The tension in my shoulders loosens slightly. Not gone, but manageable. How fucked up is it that his staying alone makes me feel better? I'm not going to question it right now. It's something I can unpack later, when I'm alone. Some fresh material for me to hate myself over.

"We should eat something," Reid says.

"When's the last time you ate?"

He has to think about it. That's answer enough.

"There's nothing in the fridge," he says.

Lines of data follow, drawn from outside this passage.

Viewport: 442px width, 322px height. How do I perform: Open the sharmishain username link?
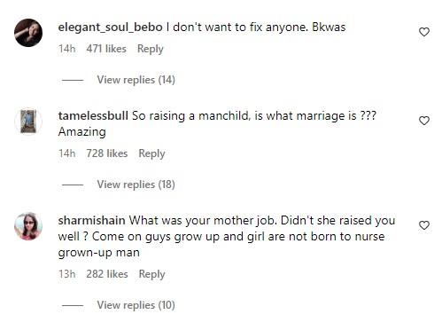point(92,221)
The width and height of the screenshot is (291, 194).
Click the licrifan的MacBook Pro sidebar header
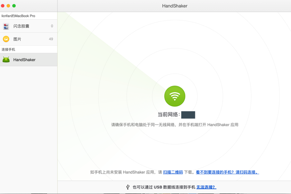(x=18, y=16)
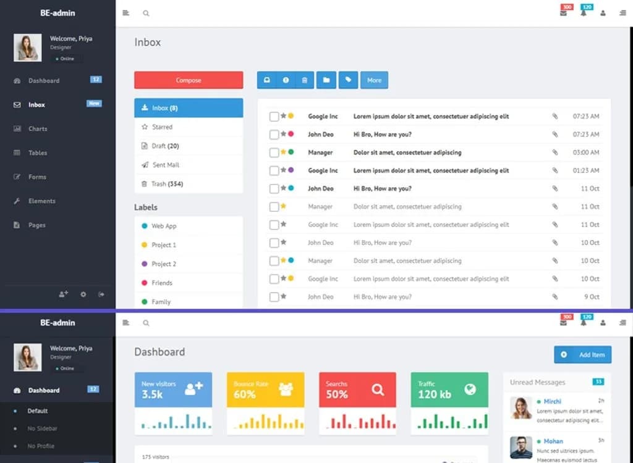Open the Charts section in the sidebar
The height and width of the screenshot is (463, 633).
pyautogui.click(x=39, y=128)
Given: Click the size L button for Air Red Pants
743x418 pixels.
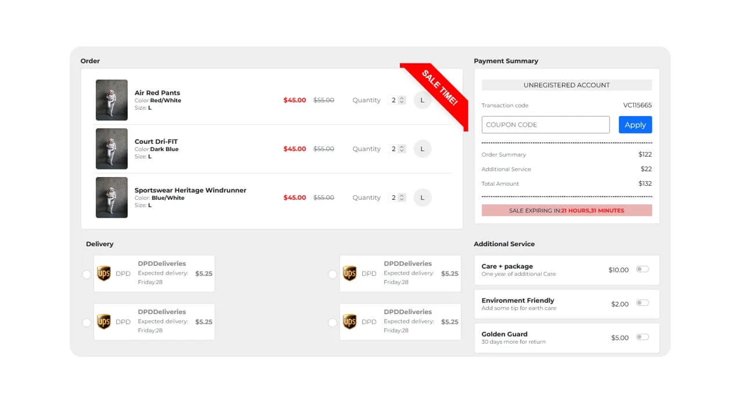Looking at the screenshot, I should (x=422, y=100).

"That pizza place that delivers until two. They still open?"

"I think so."

"Then we're ordering pizza." I stand up, looking for my phone. "And you're eating at least three slices."

"You can't just?—"

"I'm not taking care of you," I interrupt. "I'm making sure my brother doesn't pass out from low blood sugar while we're having an important conversation. There's a difference."

Reid stares at me for a moment. Then something in his face softens.

"Pepperoni and mushroom," he says. "And breadsticks. If you're ordering, you're getting breadsticks."

"Done."

The pizza arrives thirty minutes later. We eat it on the couch like we used to, the box between us, some terrible late-night show playing on the TV neither of us is watching.

Reid eats four slices. I count.

It's not fixed. Nothing is fixed. Laine is still out there, still hurt. Reid and I just admitted out loud that our old life is over, that we have to build something new without knowing what that looks like. And somewhere underneath everything, I'm still carrying feelings I have no right to have for a woman who deserves so much better than me.

But we're here. Both of us. Alive and honest and trying. Whoo-fucking-hoo.

"I should shower," Reid says eventually. "I smell like the rig."

"You smell like three days of the rig."

"Thanks for that."

"Anytime."

He stands, stretching. His back pops audibly. "Your room's all set up. Clean sheets and everything."